▼▼▼

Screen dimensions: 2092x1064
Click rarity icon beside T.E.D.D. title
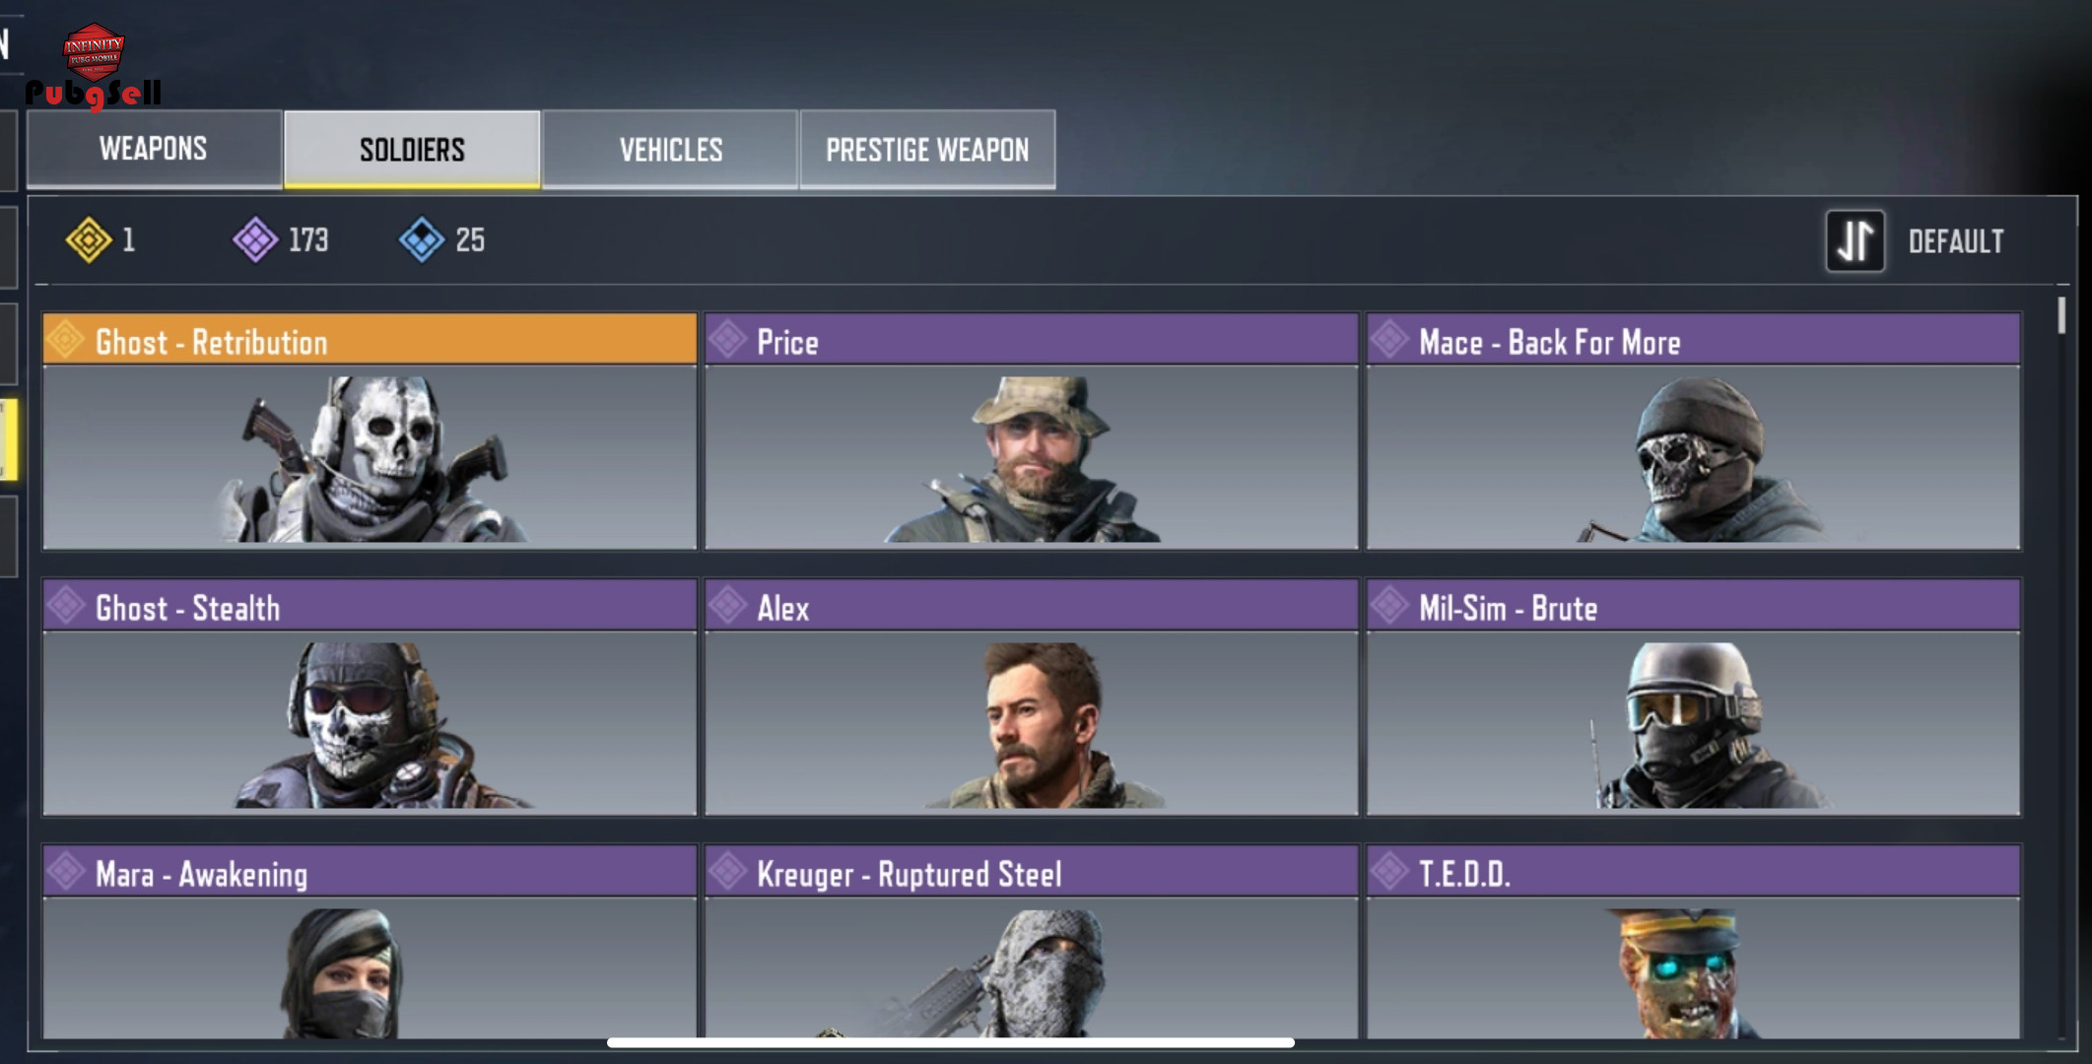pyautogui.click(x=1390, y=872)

▲▲▲
▼▼▼

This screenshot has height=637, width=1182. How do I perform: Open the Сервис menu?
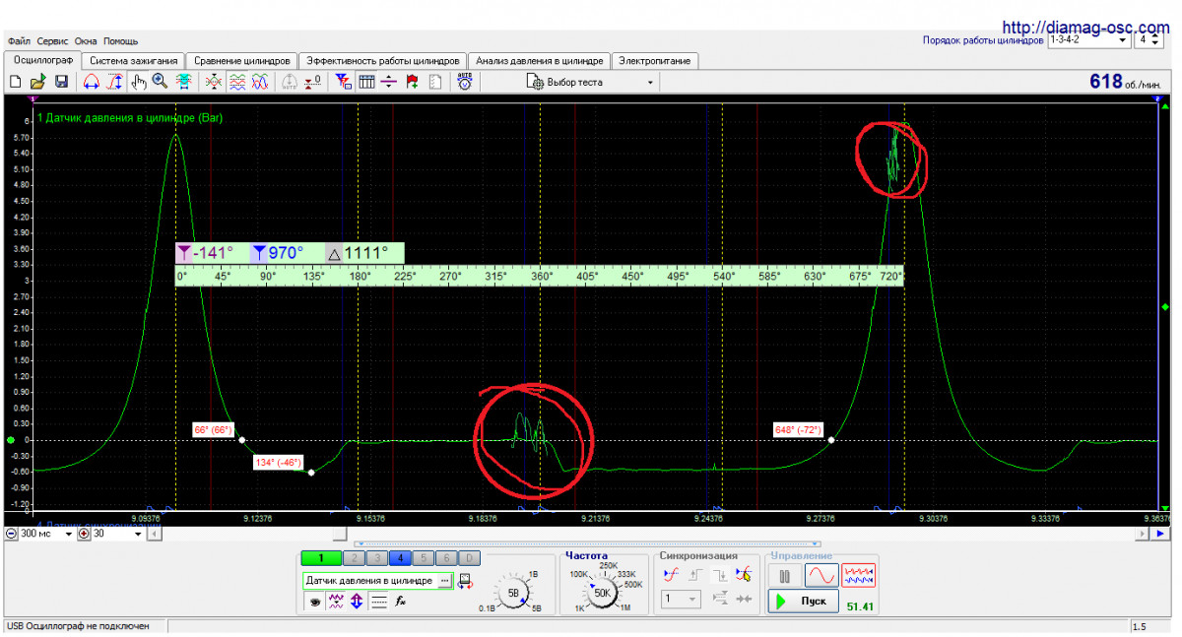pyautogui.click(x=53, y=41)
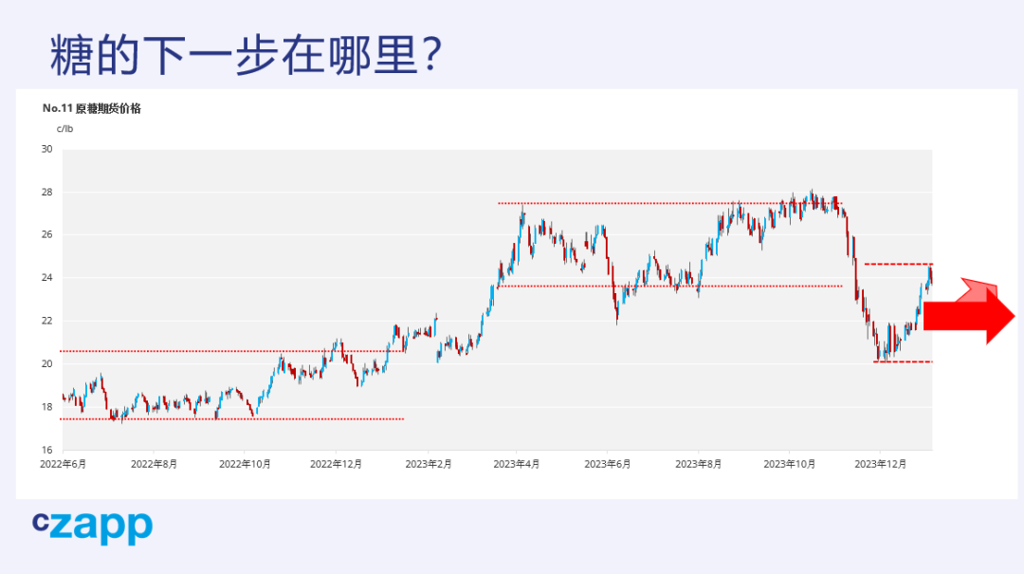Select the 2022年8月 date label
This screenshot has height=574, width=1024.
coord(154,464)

▲▲▲
▼▼▼

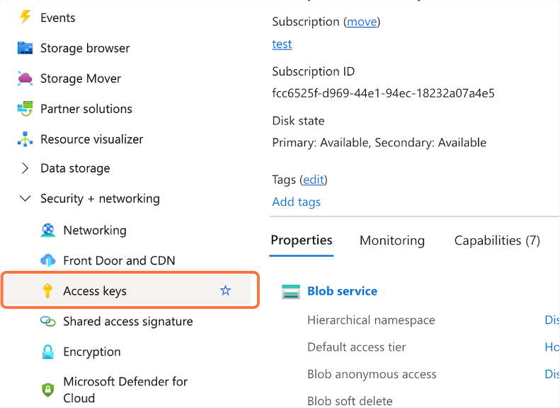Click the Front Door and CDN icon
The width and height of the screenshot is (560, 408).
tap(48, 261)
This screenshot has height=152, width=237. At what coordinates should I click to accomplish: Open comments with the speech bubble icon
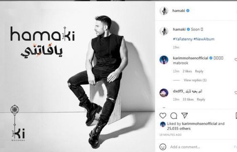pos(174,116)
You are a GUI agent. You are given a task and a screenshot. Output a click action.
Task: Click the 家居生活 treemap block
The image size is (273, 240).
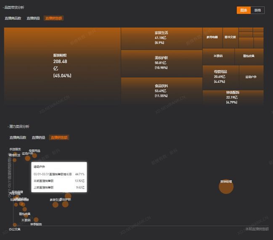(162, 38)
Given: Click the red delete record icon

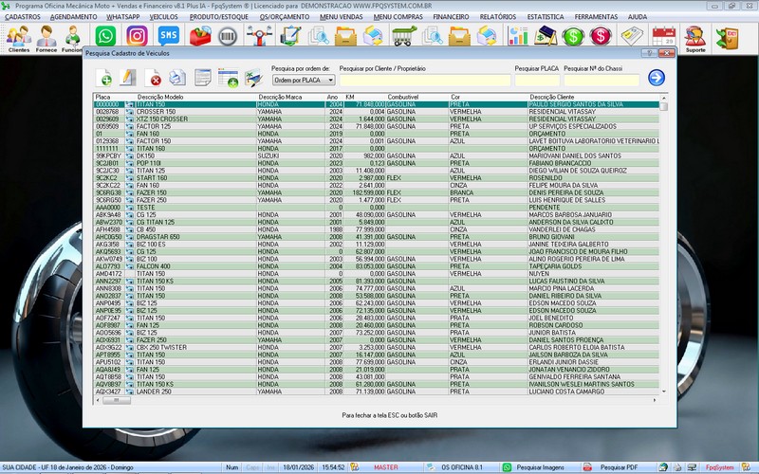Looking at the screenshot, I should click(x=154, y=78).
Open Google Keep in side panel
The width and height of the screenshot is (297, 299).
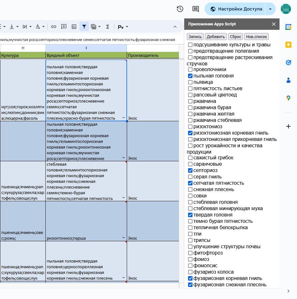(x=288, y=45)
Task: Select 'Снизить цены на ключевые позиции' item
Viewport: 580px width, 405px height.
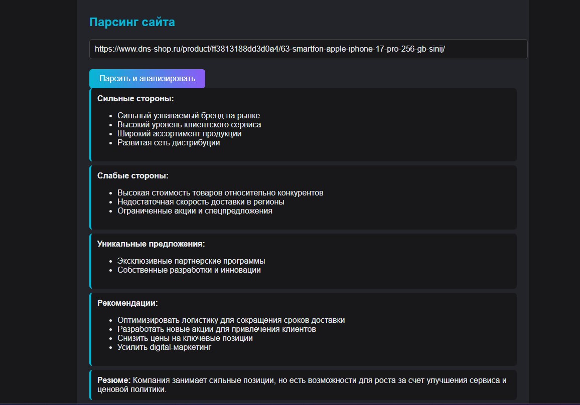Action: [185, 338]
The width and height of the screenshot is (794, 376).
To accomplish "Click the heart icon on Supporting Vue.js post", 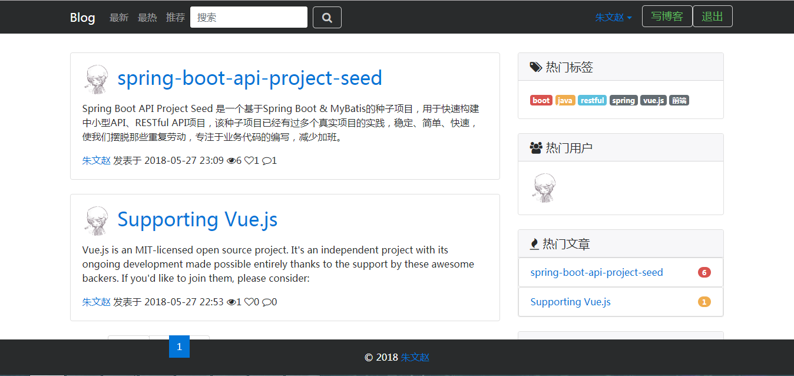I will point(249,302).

▲▲▲

**PROMPT**
Output only the lines above from the line that holds "Task: Click the 家居生活 treemap block" through the line that holds "Task: Select 'Снизить", both ends included, and exclude pictures.

**PROBLEM SOLUTION**
Task: Click the 家居生活 treemap block
The image size is (273, 240).
(162, 38)
Given: Click the red delete record icon

Looking at the screenshot, I should click(x=154, y=78).
Open Google Keep in side panel
The width and height of the screenshot is (297, 299).
(x=288, y=45)
Task: Select 'Снизить цены на ключевые позиции' item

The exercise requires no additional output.